Hiding from Death in Plain Sight

Chimeric antigen receptor (CAR) therapy involves isolating the white blood cells called T cells from people with cancer and inserting a gene so that the cells recognize cancer. After the gene is transferred into the cells, they’re infused back into the patient, where they seek out and attack the cancer.

The body has a natural way to make sure that individual T cells don’t overstay their welcome. A molecular trigger induces them to self-destruct through a process called programmed cell death, or apoptosis. In most situations, this system is an advantage. It prevents immune cells from sticking around too long and causing prolonged inflammation after an infection or from bringing on an autoimmune response. But with specially engineered CAR T cells, it’s useful for them to persevere.

In the current study, the investigators hypothesized that the trigger causing the immune cells to self-destruct was located in the tumor microenvironment. This includes the immune cells and other tissues that are not cancer but help make up a tumor. Using sequencing data from more than 9,000 tumors and 26 kinds of cancer, they identified a likely candidate for that molecular trigger: a gene called FASLG. This gene is enriched in more than three-quarters of both solid tumors and blood cancers. Further analysis revealed that the target of FASLG is found at high levels on the surface of CAR T cells. This explains why the death-inducing trigger would be so effective against them.

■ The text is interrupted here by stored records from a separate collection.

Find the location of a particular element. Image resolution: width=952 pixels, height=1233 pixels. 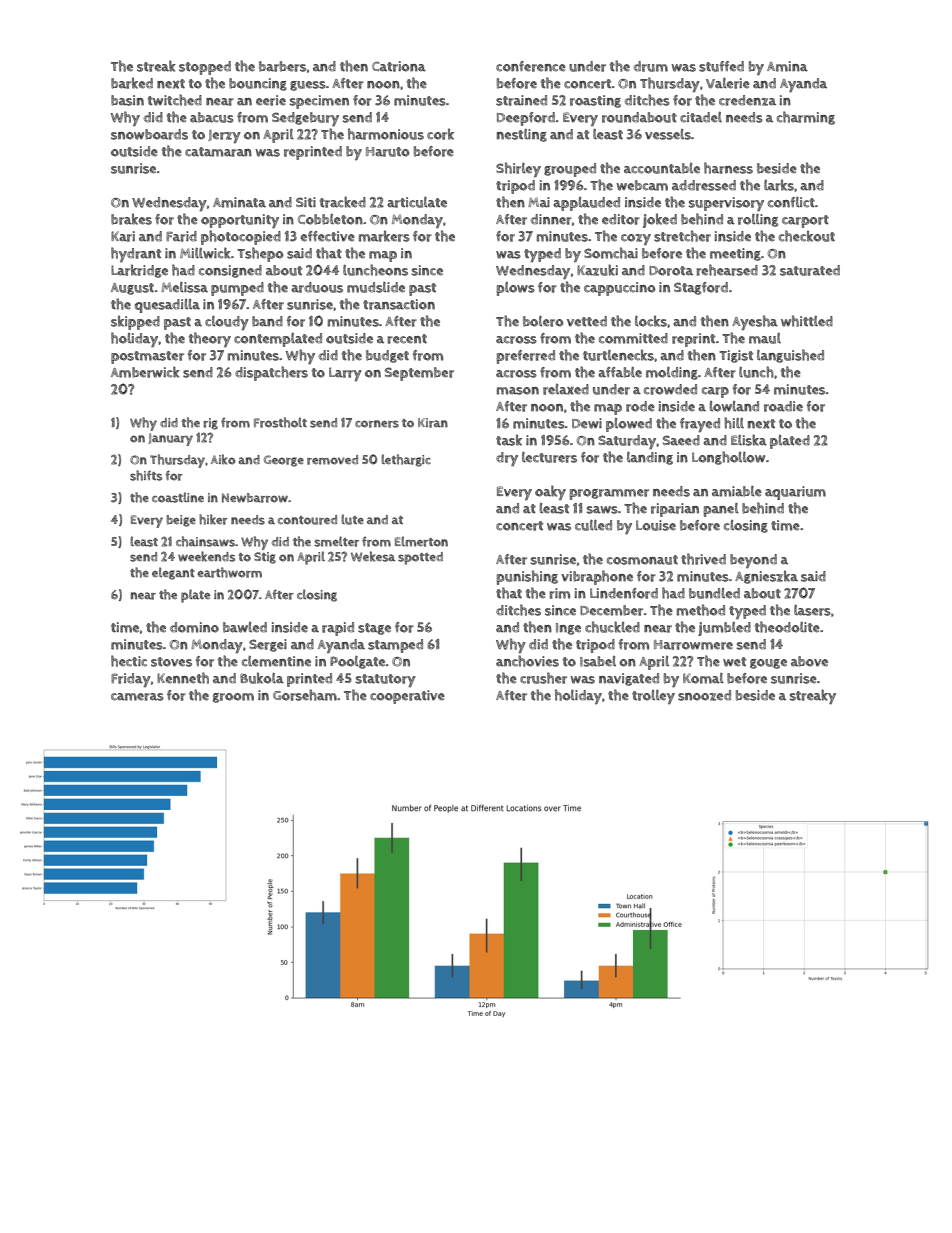

groom is located at coordinates (233, 698).
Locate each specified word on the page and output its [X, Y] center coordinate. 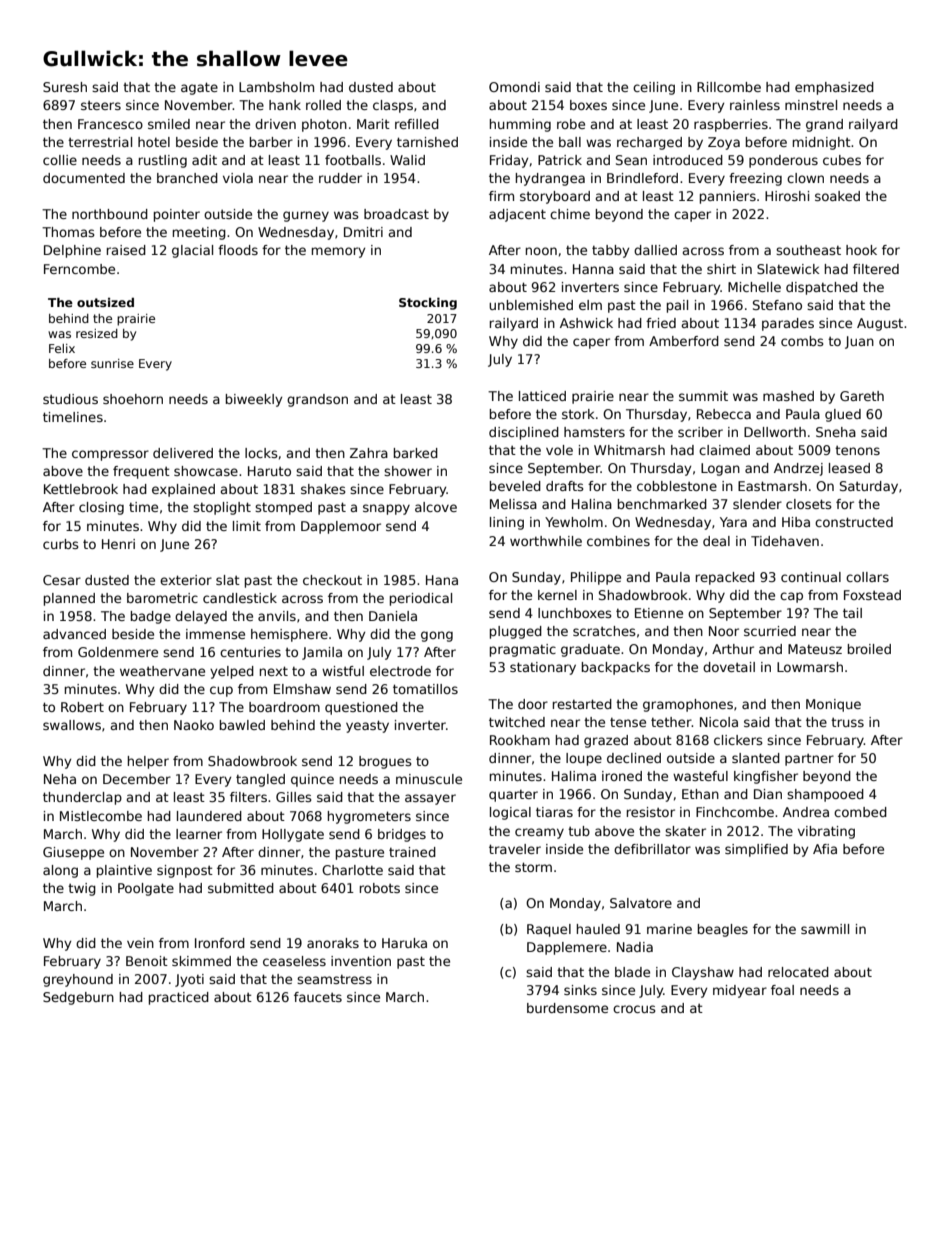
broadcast [396, 214]
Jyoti [189, 980]
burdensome [567, 1008]
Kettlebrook [81, 489]
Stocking [428, 304]
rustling [163, 161]
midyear [740, 991]
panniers [728, 197]
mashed [788, 396]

Helping Immune Cells Get Where They’re Going

Once the team identified the likely culprit, they set about making a genetic modification that would provide a protective cloak to help the immune cells hide from the kill signal. They tested these modified cells in mouse models of cancer as well as in cell cultures of human cancer. They found that the cloaked T cells persisted longer and were more effective at destroying tumor cells for a longer time period. “In multiple animal models, including models of leukemia as well as solid cancers, this approach led to much stronger cancer regression,” Dr. Klebanoff says.

One of the biggest complications of CAR therapy is a reaction called cytokine release syndrome. It involves a rush of immune activity that can overwhelm the body. Dr. Klebanoff says that the tests in mice indicated that using more persistent T cells for therapy would not increase the severity of this side effect. But to be cautious, the team plans to engineer the cells with a kill switch in case they need to be turned off quickly.

“We are so excited by these preclinical data that we’re already moving ahead and making preparations to do a first-in-human clinical trial,” Dr. Klebanoff says, adding that he hopes the trial will start sometime in 2020. “We envision that this is a potentially generalizable strategy that needn’t be constrained to one type of cancer or one type of CAR T cell. We could apply this cloak to any kind of immune cell therapy to make it work better.”

The MSK researchers collaborated with scientists from the National Cancer Institute at the National Institutes of Health, the University of Pennsylvania, Oregon Health and Science University, the University of Colorado in Denver, and the Medical University of South Carolina.